Call Me By Your Name
It seems every once in a while, there is at least one film the critics adore, everyone goes crazy for — that for me, just doesn't land. Leaves me feeling ambivalent. Avatar (Cameron 2009) and Birdman (Iñárritu 2009) are two fine examples. This year, it's Call Me By Your Name (Guadagnino 2016).
Make no mistake — I liked it, how could I not? An avid fan of the old Merchant-Ivory productions of the 80s and 90s, how could I not? It has all the classic M-I elements: The lavish landscape! The beautiful, deliberate pacing! The romantic entanglements! And something the older films don't have: incredible performances from Armie Hammer and Timothée Chalamet.
But despite the wonderful performances from Armie Hammer and Timothée Chalamet, (some really superb acting here), there was for me a undercurrent of... the not quite right.
Seventeen year old Elio is smart, accomplished, sophisticated in the Arts, but he is just a boy in many ways, in perhaps the most meaningful ways. Though he pursues Oliver, who is reluctant at first, is Oliver acting nobly by indulging Elio's infatuation? Has he taken advantage of the tender, vulnerable Elio? Can you truly take advantage if both partners are willing? Well, I think you can. Throughout the film I considered how it would play out if Elio was a girl, and it definitely felt slightly... pervvy. Oliver is older, wiser, more worldly, bigger, stronger — he is a grown-ass man, Elio is a boy. The filmmakers surely sought to exploit this disparity in Oliver and Elio's maturity, casting actors with very different physicality, and to great effect.

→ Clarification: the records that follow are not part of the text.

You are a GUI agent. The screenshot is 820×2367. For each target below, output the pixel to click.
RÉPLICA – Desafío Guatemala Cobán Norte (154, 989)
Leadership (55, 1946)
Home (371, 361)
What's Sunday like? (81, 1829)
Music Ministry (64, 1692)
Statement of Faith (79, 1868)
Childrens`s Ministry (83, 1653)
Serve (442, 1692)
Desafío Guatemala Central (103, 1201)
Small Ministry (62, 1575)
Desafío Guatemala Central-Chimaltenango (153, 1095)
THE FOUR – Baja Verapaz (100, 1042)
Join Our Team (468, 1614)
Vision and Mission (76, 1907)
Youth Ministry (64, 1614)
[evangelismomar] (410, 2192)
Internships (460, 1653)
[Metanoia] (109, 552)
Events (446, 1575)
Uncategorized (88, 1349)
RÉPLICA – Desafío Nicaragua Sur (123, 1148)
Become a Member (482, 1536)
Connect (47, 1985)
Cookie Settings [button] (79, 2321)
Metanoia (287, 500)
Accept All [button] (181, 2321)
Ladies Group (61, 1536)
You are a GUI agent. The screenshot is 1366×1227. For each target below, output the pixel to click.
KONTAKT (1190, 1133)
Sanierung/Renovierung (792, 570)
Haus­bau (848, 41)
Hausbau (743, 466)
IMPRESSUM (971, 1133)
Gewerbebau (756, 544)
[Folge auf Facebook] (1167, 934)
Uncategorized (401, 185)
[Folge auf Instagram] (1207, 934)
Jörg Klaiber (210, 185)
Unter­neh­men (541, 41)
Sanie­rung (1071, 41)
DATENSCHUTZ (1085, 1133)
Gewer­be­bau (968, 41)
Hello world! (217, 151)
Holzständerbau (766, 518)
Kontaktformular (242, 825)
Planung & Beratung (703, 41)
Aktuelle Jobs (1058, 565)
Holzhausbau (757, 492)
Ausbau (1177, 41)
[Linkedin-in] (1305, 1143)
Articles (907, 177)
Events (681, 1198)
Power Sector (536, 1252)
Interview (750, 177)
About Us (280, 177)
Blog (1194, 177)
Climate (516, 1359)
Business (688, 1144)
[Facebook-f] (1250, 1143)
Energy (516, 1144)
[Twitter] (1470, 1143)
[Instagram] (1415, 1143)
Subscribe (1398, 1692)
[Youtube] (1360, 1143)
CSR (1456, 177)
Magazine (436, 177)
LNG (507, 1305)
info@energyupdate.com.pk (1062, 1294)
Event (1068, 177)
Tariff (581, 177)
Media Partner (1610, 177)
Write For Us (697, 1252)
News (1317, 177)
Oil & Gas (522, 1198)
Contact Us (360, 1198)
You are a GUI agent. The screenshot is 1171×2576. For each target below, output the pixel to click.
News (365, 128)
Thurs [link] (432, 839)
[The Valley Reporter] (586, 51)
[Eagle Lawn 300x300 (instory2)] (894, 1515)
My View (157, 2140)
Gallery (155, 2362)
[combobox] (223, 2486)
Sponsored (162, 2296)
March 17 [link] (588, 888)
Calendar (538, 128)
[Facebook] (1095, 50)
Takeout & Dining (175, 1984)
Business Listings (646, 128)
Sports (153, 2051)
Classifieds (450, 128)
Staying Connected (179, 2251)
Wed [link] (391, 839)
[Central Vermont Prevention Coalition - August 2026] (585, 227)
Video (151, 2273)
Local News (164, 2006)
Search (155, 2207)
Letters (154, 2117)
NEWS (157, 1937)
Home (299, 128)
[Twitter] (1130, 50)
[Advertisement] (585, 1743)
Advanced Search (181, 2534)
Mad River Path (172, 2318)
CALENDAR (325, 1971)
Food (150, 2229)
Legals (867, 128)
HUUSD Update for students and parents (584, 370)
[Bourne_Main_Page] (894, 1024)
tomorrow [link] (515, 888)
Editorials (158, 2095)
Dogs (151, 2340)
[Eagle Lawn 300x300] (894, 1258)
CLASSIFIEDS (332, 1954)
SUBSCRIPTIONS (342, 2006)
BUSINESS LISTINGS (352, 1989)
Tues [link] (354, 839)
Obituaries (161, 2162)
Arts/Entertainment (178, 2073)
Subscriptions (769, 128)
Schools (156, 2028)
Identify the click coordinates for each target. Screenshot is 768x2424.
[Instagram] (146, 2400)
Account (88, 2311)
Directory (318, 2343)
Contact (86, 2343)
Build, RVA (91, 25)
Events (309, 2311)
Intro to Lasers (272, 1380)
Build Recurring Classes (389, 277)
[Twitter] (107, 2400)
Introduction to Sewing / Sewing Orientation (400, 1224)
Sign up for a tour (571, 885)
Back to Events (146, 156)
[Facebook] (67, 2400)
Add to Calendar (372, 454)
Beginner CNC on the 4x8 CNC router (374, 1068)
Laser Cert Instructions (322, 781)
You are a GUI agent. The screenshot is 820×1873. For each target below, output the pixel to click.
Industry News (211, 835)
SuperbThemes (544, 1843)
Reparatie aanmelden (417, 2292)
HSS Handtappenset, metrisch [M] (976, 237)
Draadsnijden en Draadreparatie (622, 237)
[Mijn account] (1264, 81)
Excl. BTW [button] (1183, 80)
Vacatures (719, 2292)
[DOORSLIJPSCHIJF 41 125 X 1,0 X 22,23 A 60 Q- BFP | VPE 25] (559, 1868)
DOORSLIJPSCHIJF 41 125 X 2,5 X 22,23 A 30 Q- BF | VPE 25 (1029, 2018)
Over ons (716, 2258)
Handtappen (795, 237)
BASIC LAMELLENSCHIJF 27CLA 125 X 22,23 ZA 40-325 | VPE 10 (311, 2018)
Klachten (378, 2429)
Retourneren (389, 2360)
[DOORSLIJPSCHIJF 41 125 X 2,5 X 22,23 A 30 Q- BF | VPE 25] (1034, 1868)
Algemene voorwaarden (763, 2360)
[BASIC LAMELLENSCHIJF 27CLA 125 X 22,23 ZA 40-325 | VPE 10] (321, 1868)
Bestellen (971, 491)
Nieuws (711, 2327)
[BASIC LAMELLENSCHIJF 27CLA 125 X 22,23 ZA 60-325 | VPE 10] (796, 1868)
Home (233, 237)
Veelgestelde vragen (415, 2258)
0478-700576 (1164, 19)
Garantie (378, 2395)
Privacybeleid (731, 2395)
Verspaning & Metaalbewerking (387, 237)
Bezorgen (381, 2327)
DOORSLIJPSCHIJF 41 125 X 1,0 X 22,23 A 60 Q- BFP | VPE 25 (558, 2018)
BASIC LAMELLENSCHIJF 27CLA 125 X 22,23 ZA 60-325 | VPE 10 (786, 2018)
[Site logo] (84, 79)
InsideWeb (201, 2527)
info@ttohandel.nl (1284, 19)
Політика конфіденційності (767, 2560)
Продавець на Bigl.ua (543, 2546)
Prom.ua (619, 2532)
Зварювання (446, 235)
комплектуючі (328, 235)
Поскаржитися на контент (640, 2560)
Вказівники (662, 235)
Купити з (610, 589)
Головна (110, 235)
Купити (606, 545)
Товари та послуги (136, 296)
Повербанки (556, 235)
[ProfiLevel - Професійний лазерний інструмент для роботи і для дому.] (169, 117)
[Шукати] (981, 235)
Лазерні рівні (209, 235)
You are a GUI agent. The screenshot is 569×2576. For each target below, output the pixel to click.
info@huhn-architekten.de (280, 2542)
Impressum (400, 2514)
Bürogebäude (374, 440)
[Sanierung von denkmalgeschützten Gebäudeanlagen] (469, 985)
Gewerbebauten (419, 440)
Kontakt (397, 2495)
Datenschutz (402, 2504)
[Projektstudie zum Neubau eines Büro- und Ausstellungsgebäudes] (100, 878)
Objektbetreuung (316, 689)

James Ivory's script sounds stilted and at times wooden, the dialogue not entirely believable. If he had directed as originally planned, the visual and the audible might have coalesced better. Near the film's end, there is a beautiful monologue by Elio's father, which though full of (perhaps) anachronistic acceptance, is an indulgent bit of screenwriting as monologues are as rare as unicorns in real life. And did we really need this overt stamp of approval? Weren't we all very aware that Elio's cooler-than-cool parents were every teenagers dream? Is the father simply projecting his unrequited love on his son's relationship? In 1983 a new, deadly sexually-transmitted disease was making headlines and spreading like wildfire, as such I think this film should have been set in the late 1970s rather than during the AIDS epidemic. Whoops. Richard Brody of The New Yorker, called the film 'empty and sanitized.' My assessment is a bit more charitable — earnest but ultimately unseemly.